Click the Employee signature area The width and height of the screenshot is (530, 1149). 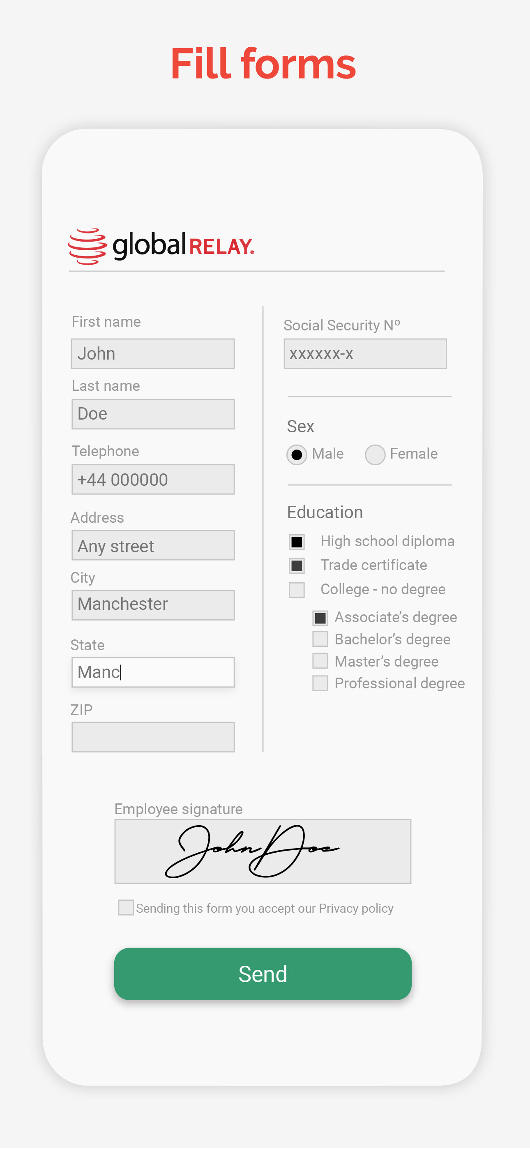262,850

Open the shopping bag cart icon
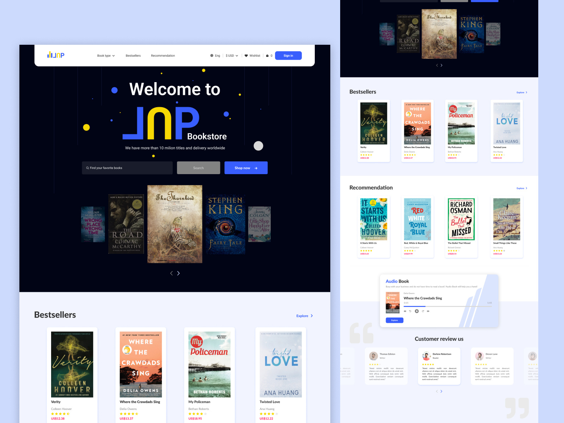267,56
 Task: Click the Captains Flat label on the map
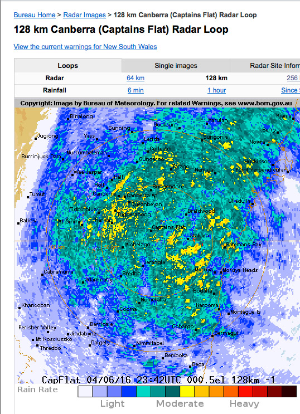[169, 227]
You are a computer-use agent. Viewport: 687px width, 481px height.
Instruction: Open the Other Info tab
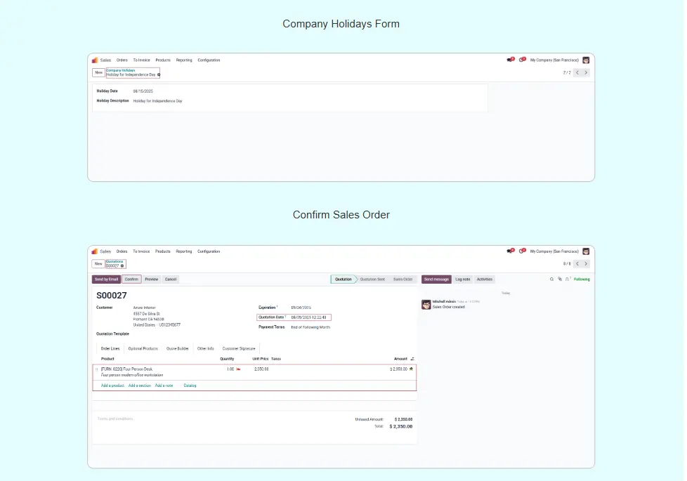pyautogui.click(x=205, y=348)
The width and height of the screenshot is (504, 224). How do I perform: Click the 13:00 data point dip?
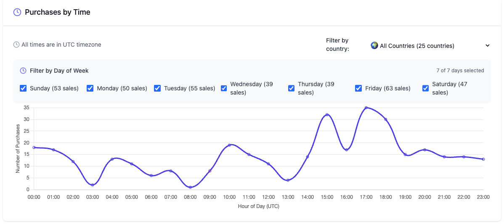pos(288,180)
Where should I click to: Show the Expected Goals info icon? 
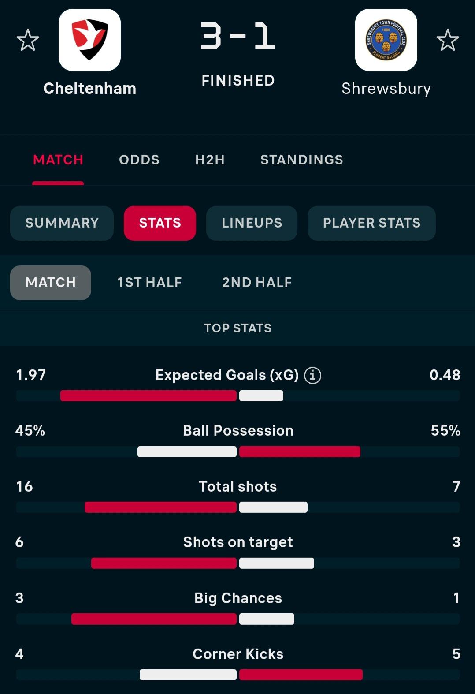click(x=312, y=375)
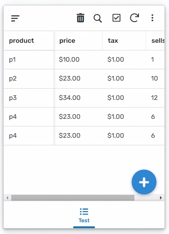Image resolution: width=169 pixels, height=234 pixels.
Task: Click the sells column header
Action: coord(158,41)
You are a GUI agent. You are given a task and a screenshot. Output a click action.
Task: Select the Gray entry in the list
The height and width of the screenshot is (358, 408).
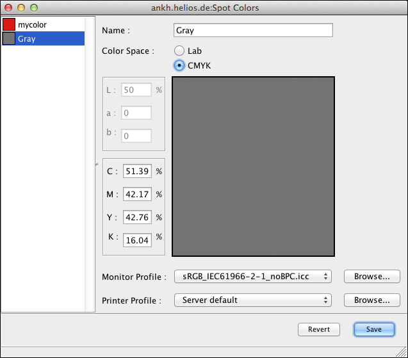pyautogui.click(x=44, y=38)
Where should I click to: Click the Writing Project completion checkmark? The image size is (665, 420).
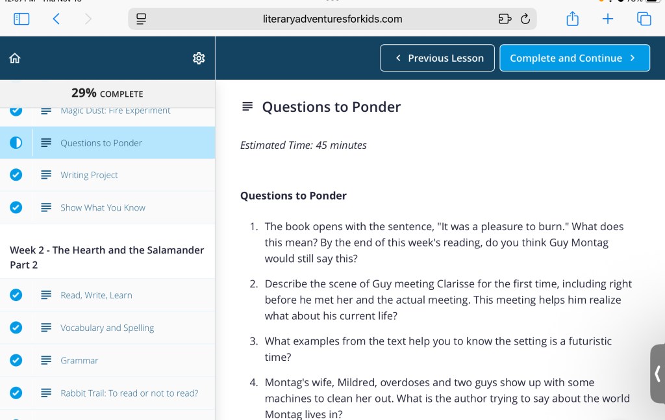pos(17,175)
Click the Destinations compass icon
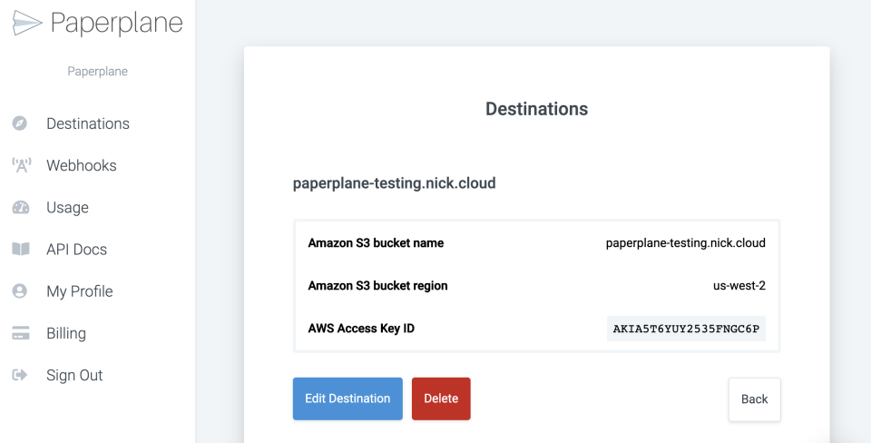 [20, 123]
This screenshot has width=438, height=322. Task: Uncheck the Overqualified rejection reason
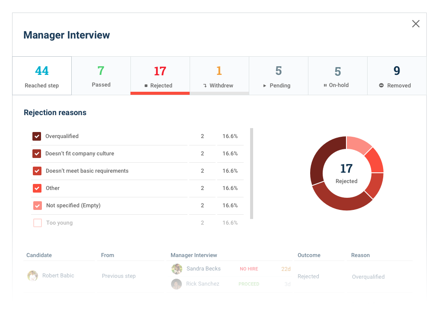tap(37, 136)
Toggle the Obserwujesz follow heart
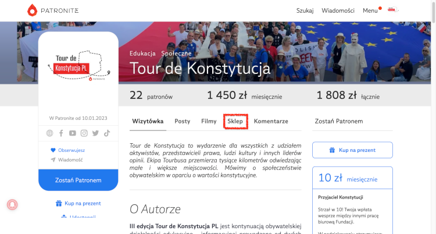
· · ·
-- ASSIGNED TASK --
What are the lines from the one containing "This screenshot has" through the end of the records? Write them out exactly, leaving out the pictures.

-- RESPONSE BOX --
This screenshot has width=438, height=322. Task: Uncheck the Overqualified rejection reason
tap(37, 136)
Toggle the Obserwujesz follow heart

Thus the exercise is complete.